--- Start of MATERIAL ---

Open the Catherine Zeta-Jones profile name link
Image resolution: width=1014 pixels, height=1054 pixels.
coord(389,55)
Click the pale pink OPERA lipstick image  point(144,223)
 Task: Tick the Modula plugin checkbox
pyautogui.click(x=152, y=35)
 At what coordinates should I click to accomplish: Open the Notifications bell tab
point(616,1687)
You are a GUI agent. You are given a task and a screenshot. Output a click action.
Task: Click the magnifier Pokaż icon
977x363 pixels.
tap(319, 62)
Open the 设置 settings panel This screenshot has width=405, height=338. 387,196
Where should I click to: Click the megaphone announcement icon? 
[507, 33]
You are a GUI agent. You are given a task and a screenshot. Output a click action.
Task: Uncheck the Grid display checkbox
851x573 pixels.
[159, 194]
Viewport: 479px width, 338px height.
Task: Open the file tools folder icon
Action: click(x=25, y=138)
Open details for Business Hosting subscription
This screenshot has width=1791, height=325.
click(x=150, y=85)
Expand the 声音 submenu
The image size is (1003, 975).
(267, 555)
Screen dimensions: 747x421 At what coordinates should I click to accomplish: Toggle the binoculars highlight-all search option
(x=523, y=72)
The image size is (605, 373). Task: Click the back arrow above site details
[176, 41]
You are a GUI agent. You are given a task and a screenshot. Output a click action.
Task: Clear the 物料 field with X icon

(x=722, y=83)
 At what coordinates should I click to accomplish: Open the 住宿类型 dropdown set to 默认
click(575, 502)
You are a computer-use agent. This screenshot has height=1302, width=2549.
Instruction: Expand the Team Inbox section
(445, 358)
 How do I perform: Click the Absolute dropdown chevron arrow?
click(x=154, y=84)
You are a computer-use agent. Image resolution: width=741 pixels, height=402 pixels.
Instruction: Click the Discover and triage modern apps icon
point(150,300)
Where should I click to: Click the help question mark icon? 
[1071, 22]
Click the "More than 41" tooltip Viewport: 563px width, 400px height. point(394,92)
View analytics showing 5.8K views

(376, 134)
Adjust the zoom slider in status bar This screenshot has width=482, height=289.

--- End of MATERIAL ---

Copy out all of the material above, but swap every "checkbox" for "check box" and leave everything else unchanged.

Open the Catherine Zeta-Jones profile name link
Image resolution: width=1014 pixels, height=1054 pixels.
coord(389,55)
Click the pale pink OPERA lipstick image  point(144,223)
 Task: Tick the Modula plugin check box
pyautogui.click(x=152, y=35)
 At what coordinates should I click to accomplish: Open the Notifications bell tab
point(616,1687)
You are a GUI agent. You are given a task and a screenshot. Output a click action.
Task: Click the magnifier Pokaż icon
977x363 pixels.
tap(319, 62)
Open the 设置 settings panel This screenshot has width=405, height=338. 387,196
Where should I click to: Click the megaphone announcement icon? 
[507, 33]
You are a GUI agent. You are given a task and a screenshot. Output a click action.
Task: Uncheck the Grid display check box
851x573 pixels.
[159, 194]
Viewport: 479px width, 338px height.
Task: Open the file tools folder icon
Action: click(x=25, y=138)
Open details for Business Hosting subscription
This screenshot has width=1791, height=325.
click(x=150, y=85)
Expand the 声音 submenu
The image size is (1003, 975).
(267, 555)
Screen dimensions: 747x421 At what coordinates should I click to accomplish: Toggle the binoculars highlight-all search option
(x=523, y=72)
The image size is (605, 373). Task: Click the back arrow above site details
[176, 41]
You are a GUI agent. You are given a task and a screenshot. Output a click action.
Task: Clear the 物料 field with X icon

(x=722, y=83)
 At what coordinates should I click to accomplish: Open the 住宿类型 dropdown set to 默认
click(575, 502)
You are a computer-use agent. This screenshot has height=1302, width=2549.
Instruction: Expand the Team Inbox section
(445, 358)
 How do I perform: Click the Absolute dropdown chevron arrow?
click(x=154, y=84)
You are a computer-use agent. Image resolution: width=741 pixels, height=402 pixels.
Instruction: Click the Discover and triage modern apps icon
point(150,300)
Where should I click to: Click the help question mark icon? 
[1071, 22]
Click the "More than 41" tooltip Viewport: 563px width, 400px height. point(394,92)
View analytics showing 5.8K views

(376, 134)
Adjust the zoom slider in status bar This screenshot has width=482, height=289.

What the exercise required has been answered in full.